- Written exercise
Reproduce verbatim the items from the line containing "You are a GUI" through the end of the items, including both ends, and omit the pictures.

---------- Exercise material

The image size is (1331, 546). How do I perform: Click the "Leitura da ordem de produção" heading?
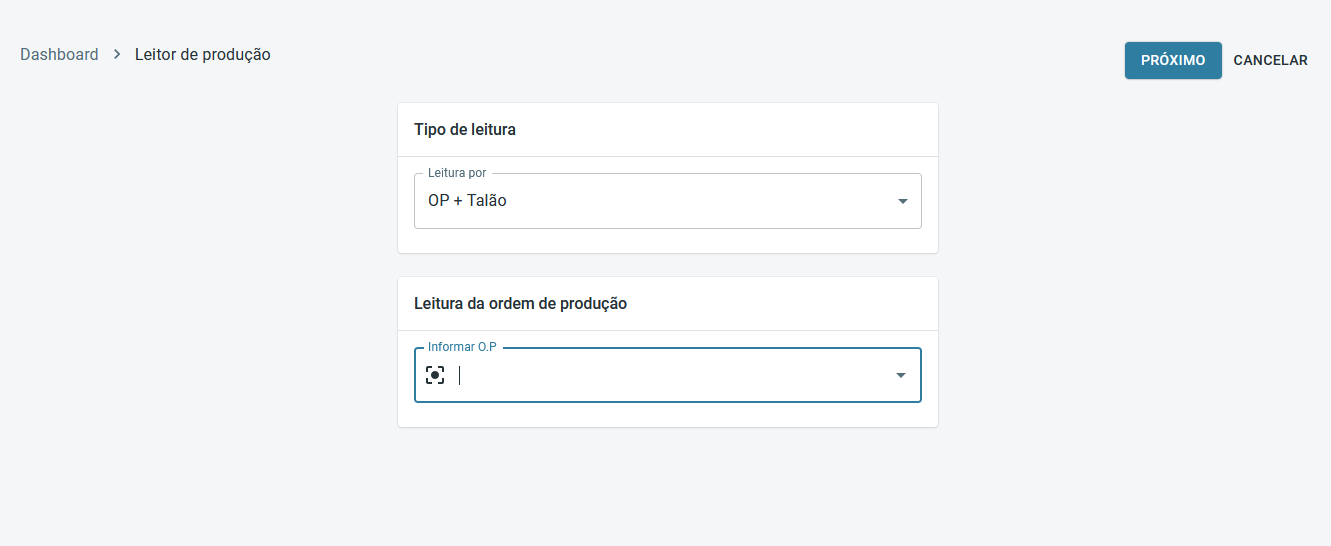(x=521, y=303)
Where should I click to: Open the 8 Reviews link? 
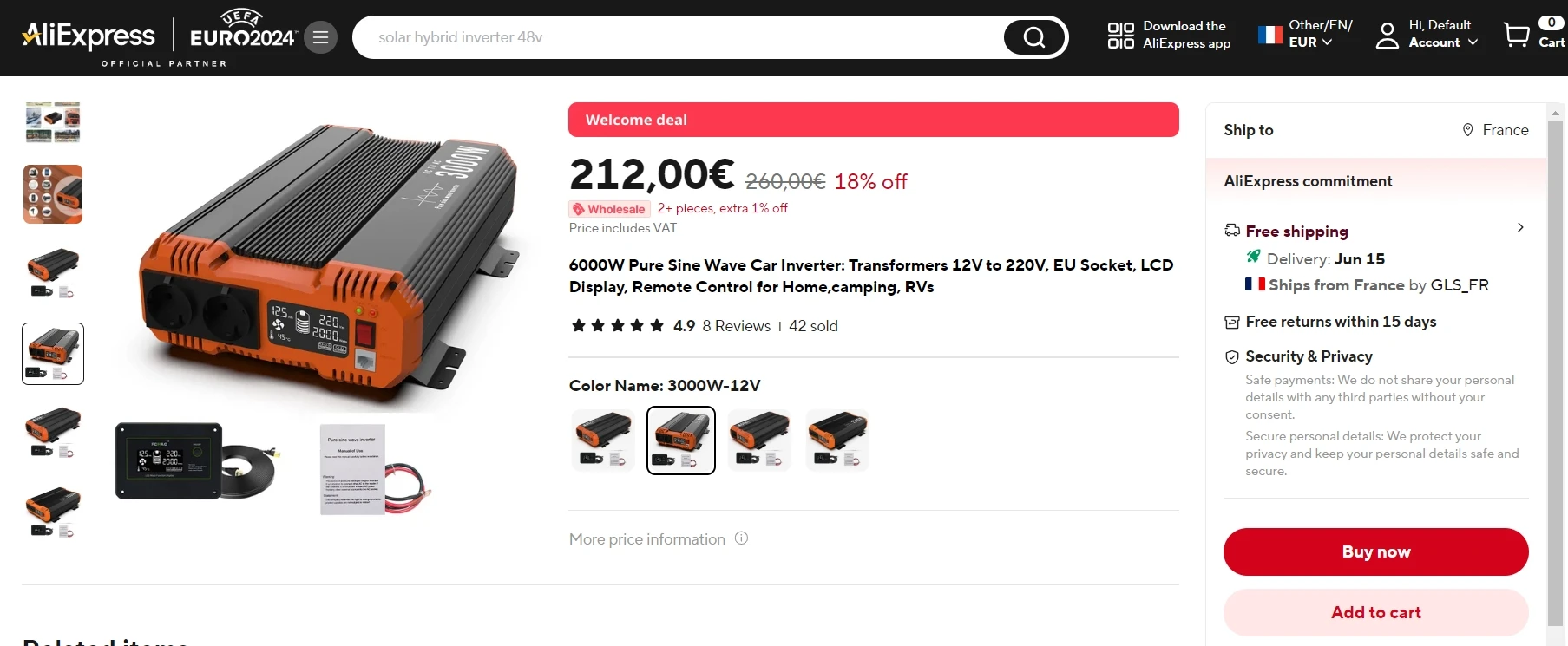(736, 326)
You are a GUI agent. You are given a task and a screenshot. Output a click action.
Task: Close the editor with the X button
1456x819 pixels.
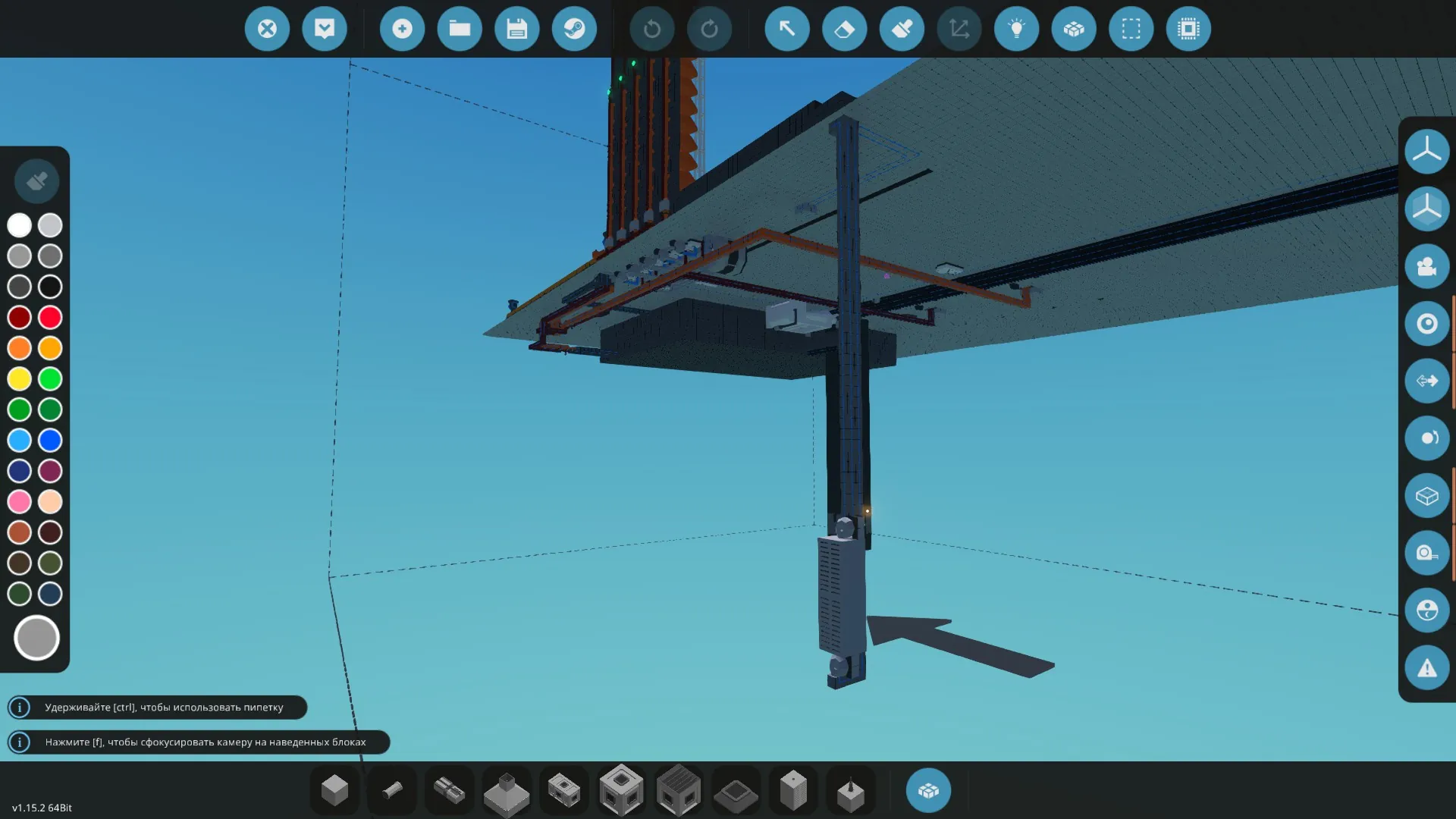point(267,29)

--------------------

- Answer to this task
You are a GUI agent. You are given a task and a screenshot. Output a click action.
Task: Close the editor with the X button
1456x819 pixels.
point(267,29)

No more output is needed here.